Mitrocereus (syn. Backebergia) is a monotypic genus of cacti. Its sole species is Mitrocereus militaris, native to Mexico.
==Description==
Mitrocereus militaris is a tree-shaped cactus with initially single greyish-green columnar shoots that later branch out, reaching heights of 12 to 15 meters and crown diameters of up to 5 meters. The stems have 11 to 14 ribs with areoles close together, covered with short wool and white woolly hairs. Areoles typically have 3 to 4 protruding, yellowish to brownish central spines over 10 cm long, and 10 to 12 radial spines that are flexible, bristle-like, and 1.5 to 4 cm long. At the tips of the shoots, a cap-shaped pseudocephalium made of yellowish-brown wool develops, which can be up to 30 cm long with a diameter of up to 20 cm.

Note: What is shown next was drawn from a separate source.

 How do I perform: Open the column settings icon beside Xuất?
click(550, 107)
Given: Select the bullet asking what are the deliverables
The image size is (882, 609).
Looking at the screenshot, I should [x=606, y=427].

The flowers, which open at night, appear laterally from the pseudocephalium. They are reddish to cream-colored, 5 cm long, and reach a diameter of 3.5 to 4 cm. The pericarpel and flower tube are covered with small scales, tufts of wool, and bristles. The elongated fruits are fleshy and become dry when ripe, covered with scales, bristles, and long tufts of woolly hair.

== Natural Hybrids ==

The distribution of this plant overlaps with that of Pachycereus pecten-aboriginum and the natural hybrid × Patrocereus has been found in Guerrero.

==Distribution==
Mitrocereus militaris is distributed in the Mexican states of Guerrero, Jalisco, Michoacán, and Colima at elevations of 100 to 600 meters.

==Taxonomy==
The plant, first described as Cereus militaris in 1845 by N. Audot, derives its specific epithet militaris from Latin, meaning military or army, referring to the terminal pseudocephalium resembling a soldier's cap. David Richard Hunt placed the species in the genus Pachycereus in 1987. It is commonly known as Golden Fleece, Military Cap, and Teddy-Bear Cactus.